◆ **Fragment dokumentu**:

○ ○ ○ ○ ○ ○ ○

Jakoś osiem lat temu pierwszy raz zetknęłam się z czymś takim jak budżet obywatelski, było to po przeprowadzce ze wsi do miasta. Byłam zachwycona pomysłem, no bo mieszkańcy sami mogą wybrać jaka inwestycja ma powstać w ich okolicy. Wzięłam udział w głosowaniu, namówiłam też męża żeby głosował. Jednak po dwóch latach pomyślałam, że może pora również samemu zgłosić jakiś projekt. Sprawa wydawała się banalna. Myślę, co byłoby potrzebne, sprawdzam szacunkowy cennik, wchodzę na specjalnie przygotowaną mapę miasta z zaznaczonymi dzielnicami oraz numerami działek, które do miasta należą (tylko na takich może powstać projekt).
Rok 1 Batalii
Przejrzałam mapkę, kilka działek miejskich w okolicy to były znane mi "kuwety" dla psów i chaszcze pełne śmieci. Chcąc upiększyć dzielnicę napisałam projekty na:
-stworzenie łąki kwietnej na działce przy skrzyżowaniu
- założenie ogrodu sensorycznego na działce z rozdzielnią elektryczną, latarnią i studzienką (skomponowałam wszystko pięknie i było naprawdę świetnie)
- miernik jakości powietrza na skrawku ziemi między domkami, w których ciągle ktoś kopci.
Po pół roku przyszła odpowiedź. Wszystkie wnioski odrzucone. Powód? jedna działka ma w planie zagospodarowania zabudowę jednorodzinną, druga ma być sprzedana (sprawdziłam i nie była jeszcze nigdzie wystawiona), a miernik powietrza bez sensu bo w okolicy już jeden jest (pytanie więc, czemu straż miejska nic nie robi i zielony dym leci codziennie z kominów dwóch -trzech smrodziarzy). No nic. Przełknęłam porażkę i postanowiłam lepiej przygotować się na przyszłość.
Rok 2 cz. 1
W kolejnym roku wybrałam działkę bez planu zagospodarowania i tam zgłosiłam ogród sensoryczny, na innej działce - według planu zagospodarowania przeznaczonej na tereny zielone, upchniętej między dwoma blokami i zaniedbanej, zaplanowałam skwerek. Oba projekty odrzucono. Powód? Działka pod skwerek należy do miasta, ale miasto chce, żeby mieszkańcy bloków ją wykupili, więc nic tam robić nie będą, z kolei działka pod ogród sensoryczny stanowi rezerwę inwestycyjną miasta.

○ ○ ○ ○ ○ ○ ○

◆ **Polecenie i wymagania**: Zapisz wiernie fragment tekstu o budżecie obywatelskim, który zaczyna się od słów „Rok 1 Batalii” i ciągnie się aż po słowa „było naprawdę świetnie)”.

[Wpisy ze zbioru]
○ ○ ○ ○ ○ ○ ○

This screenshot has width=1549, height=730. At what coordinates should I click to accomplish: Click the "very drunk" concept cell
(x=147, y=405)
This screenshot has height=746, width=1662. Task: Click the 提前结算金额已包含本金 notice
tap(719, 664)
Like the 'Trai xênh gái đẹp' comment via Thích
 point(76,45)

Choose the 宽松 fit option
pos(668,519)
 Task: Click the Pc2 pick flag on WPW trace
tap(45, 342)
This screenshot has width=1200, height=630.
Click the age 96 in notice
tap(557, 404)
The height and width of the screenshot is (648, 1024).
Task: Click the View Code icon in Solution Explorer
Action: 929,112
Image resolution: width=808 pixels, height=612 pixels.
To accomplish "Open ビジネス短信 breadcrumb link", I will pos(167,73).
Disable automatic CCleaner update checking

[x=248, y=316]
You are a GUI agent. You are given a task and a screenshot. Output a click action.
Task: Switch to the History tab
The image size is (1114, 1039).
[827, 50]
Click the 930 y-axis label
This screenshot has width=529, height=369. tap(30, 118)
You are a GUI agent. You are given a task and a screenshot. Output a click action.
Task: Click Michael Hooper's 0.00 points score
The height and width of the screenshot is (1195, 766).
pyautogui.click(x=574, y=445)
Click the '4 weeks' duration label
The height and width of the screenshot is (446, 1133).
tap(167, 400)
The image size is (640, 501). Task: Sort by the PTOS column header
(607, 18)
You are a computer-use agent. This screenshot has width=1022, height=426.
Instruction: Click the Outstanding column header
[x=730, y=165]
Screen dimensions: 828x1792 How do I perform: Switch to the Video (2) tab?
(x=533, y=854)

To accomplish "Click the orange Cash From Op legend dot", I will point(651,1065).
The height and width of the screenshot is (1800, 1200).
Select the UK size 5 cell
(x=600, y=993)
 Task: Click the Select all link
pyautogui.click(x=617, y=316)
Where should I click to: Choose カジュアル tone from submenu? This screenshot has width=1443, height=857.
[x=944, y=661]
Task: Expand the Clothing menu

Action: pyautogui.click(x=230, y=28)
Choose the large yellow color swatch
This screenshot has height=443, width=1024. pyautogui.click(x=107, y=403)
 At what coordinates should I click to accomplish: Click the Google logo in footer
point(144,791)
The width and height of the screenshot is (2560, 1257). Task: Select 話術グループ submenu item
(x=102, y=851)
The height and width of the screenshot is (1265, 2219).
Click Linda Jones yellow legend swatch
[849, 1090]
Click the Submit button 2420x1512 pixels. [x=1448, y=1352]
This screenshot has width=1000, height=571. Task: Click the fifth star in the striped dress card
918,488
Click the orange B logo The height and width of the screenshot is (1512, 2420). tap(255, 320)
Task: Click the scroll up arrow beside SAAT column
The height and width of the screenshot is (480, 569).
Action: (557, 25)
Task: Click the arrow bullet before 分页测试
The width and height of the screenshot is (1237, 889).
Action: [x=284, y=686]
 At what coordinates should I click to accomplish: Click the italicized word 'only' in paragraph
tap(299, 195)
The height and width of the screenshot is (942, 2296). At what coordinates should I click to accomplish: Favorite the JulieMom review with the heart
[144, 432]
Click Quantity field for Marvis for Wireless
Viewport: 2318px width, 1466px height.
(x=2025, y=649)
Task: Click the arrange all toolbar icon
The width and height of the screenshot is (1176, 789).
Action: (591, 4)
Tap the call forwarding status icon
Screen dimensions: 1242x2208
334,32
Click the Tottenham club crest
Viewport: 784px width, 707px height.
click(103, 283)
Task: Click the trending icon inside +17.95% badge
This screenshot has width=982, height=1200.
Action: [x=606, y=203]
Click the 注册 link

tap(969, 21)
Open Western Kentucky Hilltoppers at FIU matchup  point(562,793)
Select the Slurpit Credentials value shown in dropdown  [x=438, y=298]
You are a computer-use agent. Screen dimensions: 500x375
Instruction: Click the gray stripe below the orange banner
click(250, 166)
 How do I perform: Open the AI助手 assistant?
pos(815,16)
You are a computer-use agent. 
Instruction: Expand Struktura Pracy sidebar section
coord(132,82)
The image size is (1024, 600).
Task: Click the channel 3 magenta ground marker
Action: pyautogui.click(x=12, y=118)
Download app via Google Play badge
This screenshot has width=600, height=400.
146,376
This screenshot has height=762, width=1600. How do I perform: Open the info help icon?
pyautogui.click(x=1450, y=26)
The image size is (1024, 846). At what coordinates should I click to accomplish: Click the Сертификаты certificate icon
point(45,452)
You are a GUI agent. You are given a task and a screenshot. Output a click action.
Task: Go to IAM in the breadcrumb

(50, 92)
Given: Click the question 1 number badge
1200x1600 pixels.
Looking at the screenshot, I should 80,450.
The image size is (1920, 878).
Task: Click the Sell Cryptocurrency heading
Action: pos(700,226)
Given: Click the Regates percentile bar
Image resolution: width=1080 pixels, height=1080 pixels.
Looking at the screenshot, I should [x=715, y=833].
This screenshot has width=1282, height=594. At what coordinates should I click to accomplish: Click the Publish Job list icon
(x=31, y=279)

○ ○ ○ ○ ○ ○ ○

◆ **Rozwiązanie**:
Rok 1 Batalii
Przejrzałam mapkę, kilka działek miejskich w okolicy to były znane mi "kuwety" dla psów i chaszcze pełne śmieci. Chcąc upiększyć dzielnicę napisałam projekty na:
-stworzenie łąki kwietnej na działce przy skrzyżowaniu
- założenie ogrodu sensorycznego na działce z rozdzielnią elektryczną, latarnią i studzienką (skomponowałam wszystko pięknie i było naprawdę świetnie)